I roundly failed at each and every one of my resolutions from last year. Which means? I’m trying them again. To recap: I resolve to read 30 new books, run 500 miles, eat kosher (for more than one day in a row), do a pull-up. It won’t be easy. I’ve already started off on a bad foot/ankle. Haven’t run more than a couple yards to beat the bathroom crowd at HP7Pt1 in mid-November. Even that was ill-advised. But things are looking up. I’ve started PT and hope to be back to the back-of-the-pack by February.
But for everything else, I’m looking good. I have a shiny, new Kindle for the reading. I’m cutting down on cheese, which will undoubtedly, help me in my attempts to have a few back-to-back-to-back kosher meals. I’m focusing more on upper-body strength (thanks to a weak ankle) so I’ll be able to conquer that elusive pull-up, my own personal Windmill.
My Before-30 List
The crux of this blog. I need to get cracking on the list of things I wanted to do. I, sadly, can’t run The LA Marathon this year, but maybe once I’m all healed I’ll be able to run a marathon in Los Angeles. Lame. This is what I absolutely will do this year: watch AFI’s 100 best movies, find my red lipstick, play the accordion, ride a horse, visit two world wonders, continue my Arabic studies, shoot a gun, go rock-climbing, run in Central Park and see a Broadway play on Broadway, win at chess, take a dance class, take a martial arts class, take a cooking lesson, relax at a spa… ahhh!
And there’s still more…
Year of the Great Purge
In terms of resolutions, this one will truly require my constant attention. I am up-chucking everything!! Clothes I haven’t worn in the last year. Jewelry that I haven’t sported since I was a freshman at UCLA, which is really not that long ago ;). Shoes that don’t fit or don’t get rocked! Shit in storage that’s been sitting in storage FOR-EV-ER. I’m also going to tame that impulse I have to buy meaningless knick-knacks and tchotchkies. Get stripped down to the basics.

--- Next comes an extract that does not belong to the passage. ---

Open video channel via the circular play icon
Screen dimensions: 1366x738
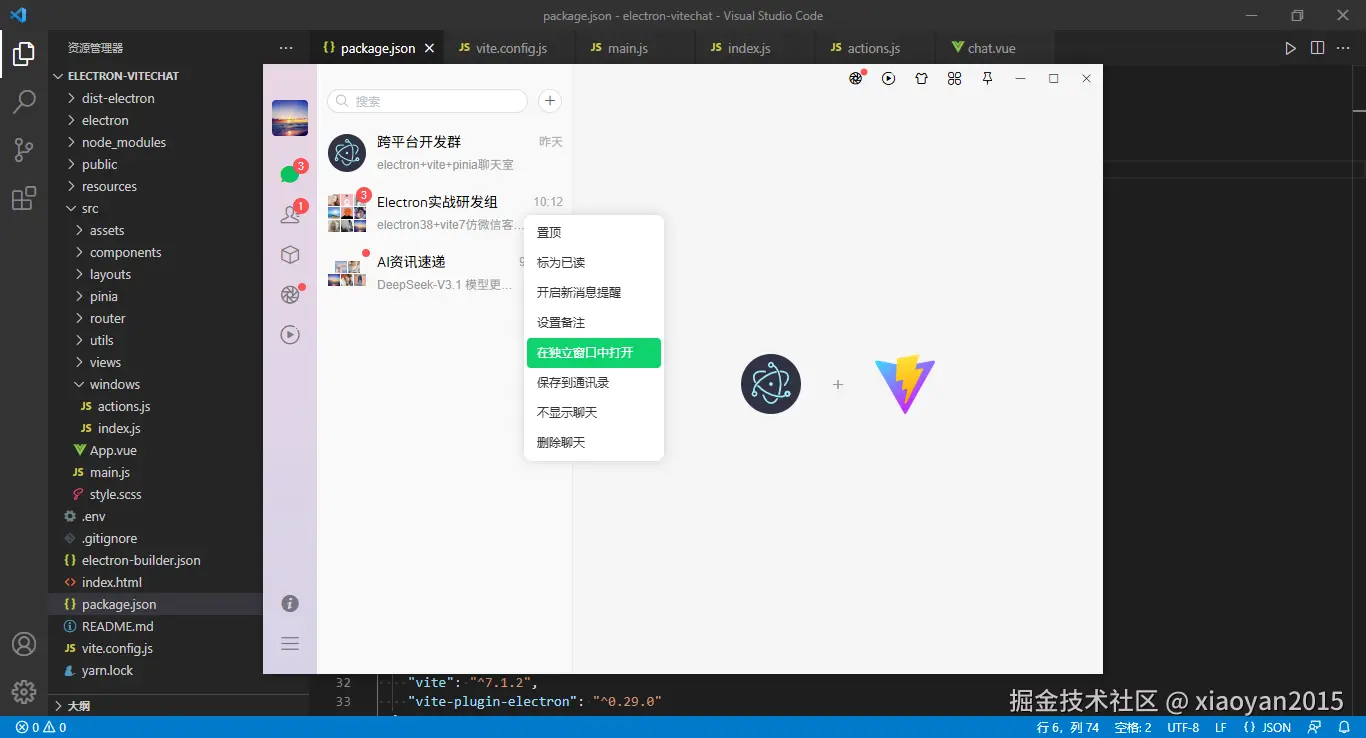click(290, 335)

Once upon a time, I lived “comfortably” with two other roommates in a cell dorm known as Rieber Hall. I only had some storage under my bed and a small-ass armoire to put my shit in, on and around. “Comfortable” may be too strong. The point is, I managed. How’s it possible that my larger bedroom with a closet, a nine-drawer dresser, a four-drawer dresser, a bookshelf and a jewelry stand is not enough?! My place always looks like a disaster zone and attempts to organize it are full-day affairs! That’s ridiculous! RI-DIC-U-LOUS!!

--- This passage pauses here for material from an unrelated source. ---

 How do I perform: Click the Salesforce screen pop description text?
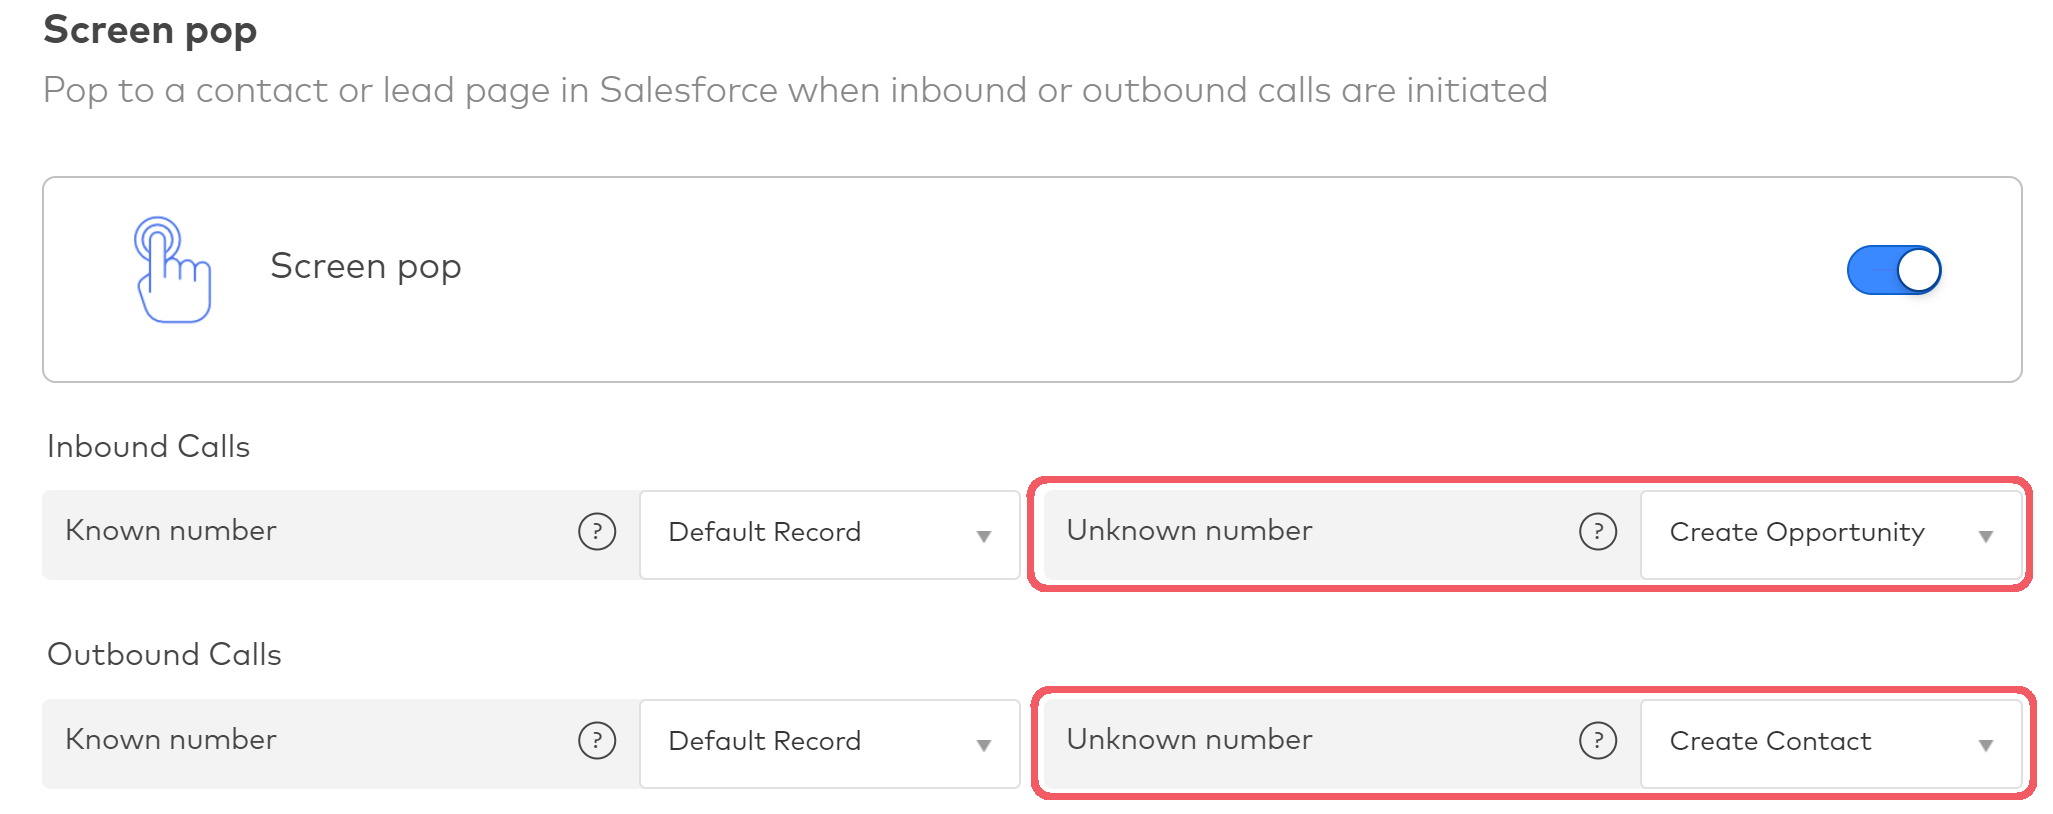795,91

I’ve found my musical icon and I’m going to see her rock it out the way only 60+ year olds know how. For my friend’s birthday, we are going to sway and dance to Cher song and be mesmerized by her many wigs and costume changes at the Colosseum at Caesar’s Palace this weekend.
Could you believe that there are people who chose to go to Vegas and not see Cher?? Inconceivable!! They obviously don’t know what they’re missing and I’ll be sure to rub it in after the fact.
In T minus 5 minutes, my weekend (and my road trip) will officially begin.